** What is expected **
Scan the records for the word "will". Copy each line that includes it.

** Supplied data **
* * * * *

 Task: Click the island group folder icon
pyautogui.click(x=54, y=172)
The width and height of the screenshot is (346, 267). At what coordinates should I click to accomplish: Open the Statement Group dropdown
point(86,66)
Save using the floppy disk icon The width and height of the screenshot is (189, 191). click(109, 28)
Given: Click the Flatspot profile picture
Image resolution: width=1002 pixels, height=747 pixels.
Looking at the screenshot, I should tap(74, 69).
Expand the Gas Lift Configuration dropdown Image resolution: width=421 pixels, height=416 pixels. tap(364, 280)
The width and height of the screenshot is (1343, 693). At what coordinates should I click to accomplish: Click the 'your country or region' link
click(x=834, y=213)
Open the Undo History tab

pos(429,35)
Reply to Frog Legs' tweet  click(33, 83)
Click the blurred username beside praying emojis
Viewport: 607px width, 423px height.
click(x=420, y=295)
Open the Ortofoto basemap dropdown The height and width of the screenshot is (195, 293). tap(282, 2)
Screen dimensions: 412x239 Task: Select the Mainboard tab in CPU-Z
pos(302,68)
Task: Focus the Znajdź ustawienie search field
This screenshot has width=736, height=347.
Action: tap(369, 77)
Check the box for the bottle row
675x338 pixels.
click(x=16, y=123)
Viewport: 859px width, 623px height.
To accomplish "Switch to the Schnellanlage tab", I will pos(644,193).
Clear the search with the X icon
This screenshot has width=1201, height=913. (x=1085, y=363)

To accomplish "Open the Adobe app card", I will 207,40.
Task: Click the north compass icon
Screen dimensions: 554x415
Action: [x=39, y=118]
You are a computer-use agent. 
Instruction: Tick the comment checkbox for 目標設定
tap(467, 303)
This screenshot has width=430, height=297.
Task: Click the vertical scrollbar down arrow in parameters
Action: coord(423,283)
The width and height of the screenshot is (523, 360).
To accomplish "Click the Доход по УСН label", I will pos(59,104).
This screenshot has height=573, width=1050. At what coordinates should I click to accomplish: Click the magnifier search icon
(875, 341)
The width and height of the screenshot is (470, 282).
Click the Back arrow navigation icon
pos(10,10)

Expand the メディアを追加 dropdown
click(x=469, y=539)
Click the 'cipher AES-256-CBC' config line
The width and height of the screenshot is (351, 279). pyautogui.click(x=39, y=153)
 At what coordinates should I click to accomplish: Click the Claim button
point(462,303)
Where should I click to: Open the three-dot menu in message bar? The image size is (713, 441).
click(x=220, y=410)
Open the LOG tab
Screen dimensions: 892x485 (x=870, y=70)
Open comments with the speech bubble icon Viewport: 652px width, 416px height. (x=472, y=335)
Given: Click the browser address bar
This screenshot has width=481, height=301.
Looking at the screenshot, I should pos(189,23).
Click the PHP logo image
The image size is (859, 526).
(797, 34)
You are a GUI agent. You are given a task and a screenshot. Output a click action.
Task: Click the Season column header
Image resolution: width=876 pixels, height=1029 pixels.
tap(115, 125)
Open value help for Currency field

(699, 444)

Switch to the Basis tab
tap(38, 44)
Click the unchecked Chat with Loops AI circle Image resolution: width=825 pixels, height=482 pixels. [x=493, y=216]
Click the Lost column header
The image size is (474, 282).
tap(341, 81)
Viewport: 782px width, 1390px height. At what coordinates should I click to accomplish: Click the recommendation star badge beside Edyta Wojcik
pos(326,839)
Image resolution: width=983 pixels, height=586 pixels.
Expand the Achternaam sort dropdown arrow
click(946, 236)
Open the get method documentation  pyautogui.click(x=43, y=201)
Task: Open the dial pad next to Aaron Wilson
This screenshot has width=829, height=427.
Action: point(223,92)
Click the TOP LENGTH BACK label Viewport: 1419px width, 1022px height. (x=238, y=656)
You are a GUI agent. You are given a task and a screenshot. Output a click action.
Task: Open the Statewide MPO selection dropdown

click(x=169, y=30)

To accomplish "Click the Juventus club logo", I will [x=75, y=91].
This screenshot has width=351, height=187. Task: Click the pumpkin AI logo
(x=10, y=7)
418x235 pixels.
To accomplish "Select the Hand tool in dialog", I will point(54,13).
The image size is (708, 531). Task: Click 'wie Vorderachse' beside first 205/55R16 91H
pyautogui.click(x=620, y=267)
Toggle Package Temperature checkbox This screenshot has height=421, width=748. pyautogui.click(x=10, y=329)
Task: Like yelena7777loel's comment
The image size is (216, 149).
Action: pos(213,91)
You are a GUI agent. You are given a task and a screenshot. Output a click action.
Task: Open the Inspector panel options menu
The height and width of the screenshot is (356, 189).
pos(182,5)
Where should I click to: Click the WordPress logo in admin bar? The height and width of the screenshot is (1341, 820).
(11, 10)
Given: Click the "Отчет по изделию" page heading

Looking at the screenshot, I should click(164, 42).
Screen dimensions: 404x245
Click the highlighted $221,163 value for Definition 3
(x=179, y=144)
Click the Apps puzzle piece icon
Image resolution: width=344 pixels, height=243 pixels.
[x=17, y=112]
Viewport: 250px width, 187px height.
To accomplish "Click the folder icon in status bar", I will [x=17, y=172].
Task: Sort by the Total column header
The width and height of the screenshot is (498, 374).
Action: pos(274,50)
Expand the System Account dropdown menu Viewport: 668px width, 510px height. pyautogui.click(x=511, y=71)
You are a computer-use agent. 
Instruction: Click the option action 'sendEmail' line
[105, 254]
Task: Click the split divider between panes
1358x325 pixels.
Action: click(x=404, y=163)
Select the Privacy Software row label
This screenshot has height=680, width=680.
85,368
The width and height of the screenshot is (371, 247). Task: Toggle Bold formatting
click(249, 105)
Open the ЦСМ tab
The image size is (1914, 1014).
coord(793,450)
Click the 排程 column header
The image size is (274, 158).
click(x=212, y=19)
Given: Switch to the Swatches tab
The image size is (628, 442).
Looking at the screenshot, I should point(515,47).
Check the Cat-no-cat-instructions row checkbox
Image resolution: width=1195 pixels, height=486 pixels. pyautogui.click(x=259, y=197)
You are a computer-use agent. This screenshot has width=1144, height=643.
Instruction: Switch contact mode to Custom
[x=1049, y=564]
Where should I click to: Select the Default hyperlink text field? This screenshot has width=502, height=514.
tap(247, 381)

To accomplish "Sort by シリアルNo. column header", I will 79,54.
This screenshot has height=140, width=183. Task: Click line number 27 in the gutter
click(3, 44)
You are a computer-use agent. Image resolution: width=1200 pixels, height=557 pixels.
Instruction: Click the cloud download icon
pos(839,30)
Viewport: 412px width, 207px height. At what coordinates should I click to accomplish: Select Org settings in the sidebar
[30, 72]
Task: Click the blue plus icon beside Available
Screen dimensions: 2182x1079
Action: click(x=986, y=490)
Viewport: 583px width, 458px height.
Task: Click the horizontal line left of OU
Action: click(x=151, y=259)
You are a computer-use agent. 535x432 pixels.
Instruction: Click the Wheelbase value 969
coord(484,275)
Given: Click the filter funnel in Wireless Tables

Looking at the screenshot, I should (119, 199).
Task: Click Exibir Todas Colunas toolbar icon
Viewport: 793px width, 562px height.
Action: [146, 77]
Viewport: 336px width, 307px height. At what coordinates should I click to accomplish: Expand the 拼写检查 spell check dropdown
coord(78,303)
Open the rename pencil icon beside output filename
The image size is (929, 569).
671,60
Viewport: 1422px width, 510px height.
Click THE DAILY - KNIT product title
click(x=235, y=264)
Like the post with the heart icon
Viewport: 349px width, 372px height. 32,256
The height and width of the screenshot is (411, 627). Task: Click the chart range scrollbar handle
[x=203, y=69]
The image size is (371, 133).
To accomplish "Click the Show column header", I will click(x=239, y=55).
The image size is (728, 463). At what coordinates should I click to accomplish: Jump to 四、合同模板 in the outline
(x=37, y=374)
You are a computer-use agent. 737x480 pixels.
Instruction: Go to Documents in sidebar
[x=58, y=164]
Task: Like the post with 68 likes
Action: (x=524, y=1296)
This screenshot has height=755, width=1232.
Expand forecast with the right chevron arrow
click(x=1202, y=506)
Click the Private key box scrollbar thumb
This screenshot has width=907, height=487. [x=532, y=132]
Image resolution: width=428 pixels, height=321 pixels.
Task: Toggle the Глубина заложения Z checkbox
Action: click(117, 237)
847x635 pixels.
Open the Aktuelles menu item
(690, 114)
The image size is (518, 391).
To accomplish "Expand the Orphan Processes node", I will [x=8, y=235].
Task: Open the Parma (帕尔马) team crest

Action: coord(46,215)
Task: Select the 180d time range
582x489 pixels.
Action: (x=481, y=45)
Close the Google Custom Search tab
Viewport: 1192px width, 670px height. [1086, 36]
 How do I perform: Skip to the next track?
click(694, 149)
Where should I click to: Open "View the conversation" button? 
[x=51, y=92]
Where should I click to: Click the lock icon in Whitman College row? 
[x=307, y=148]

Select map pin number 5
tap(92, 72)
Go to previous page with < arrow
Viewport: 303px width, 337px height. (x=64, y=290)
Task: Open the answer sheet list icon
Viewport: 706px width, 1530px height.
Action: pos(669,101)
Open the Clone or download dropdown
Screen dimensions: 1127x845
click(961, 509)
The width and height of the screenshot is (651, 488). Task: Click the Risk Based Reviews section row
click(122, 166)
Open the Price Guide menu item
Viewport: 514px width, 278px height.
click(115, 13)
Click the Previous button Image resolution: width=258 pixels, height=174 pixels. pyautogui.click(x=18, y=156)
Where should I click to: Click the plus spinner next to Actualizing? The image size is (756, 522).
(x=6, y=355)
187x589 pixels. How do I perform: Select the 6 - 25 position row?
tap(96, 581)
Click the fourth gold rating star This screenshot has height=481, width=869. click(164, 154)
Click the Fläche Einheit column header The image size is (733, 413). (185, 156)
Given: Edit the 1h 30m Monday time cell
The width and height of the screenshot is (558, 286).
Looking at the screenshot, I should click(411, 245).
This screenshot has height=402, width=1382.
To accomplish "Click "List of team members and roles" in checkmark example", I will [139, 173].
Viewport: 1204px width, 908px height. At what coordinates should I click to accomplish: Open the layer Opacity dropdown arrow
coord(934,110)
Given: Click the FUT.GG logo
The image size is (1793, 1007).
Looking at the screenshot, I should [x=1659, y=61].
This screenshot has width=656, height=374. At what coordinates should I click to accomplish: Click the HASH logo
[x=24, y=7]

* * * * *

** Solution to this problem **
To accomplish "Switch to the Schnellanlage tab", I will pos(644,193).
To accomplish "Open the Adobe app card", I will 207,40.
To accomplish "Click the Доход по УСН label", I will pos(59,104).
To accomplish "Click the Juventus club logo", I will [x=75, y=91].
To accomplish "Select the Hand tool in dialog", I will point(54,13).
To accomplish "Click the folder icon in status bar", I will [x=17, y=172].
To accomplish "Sort by シリアルNo. column header", I will 79,54.
To accomplish "Click the Show column header", I will click(x=239, y=55).
To accomplish "Expand the Orphan Processes node", I will [x=8, y=235].
To accomplish "Click "List of team members and roles" in checkmark example", I will [139, 173].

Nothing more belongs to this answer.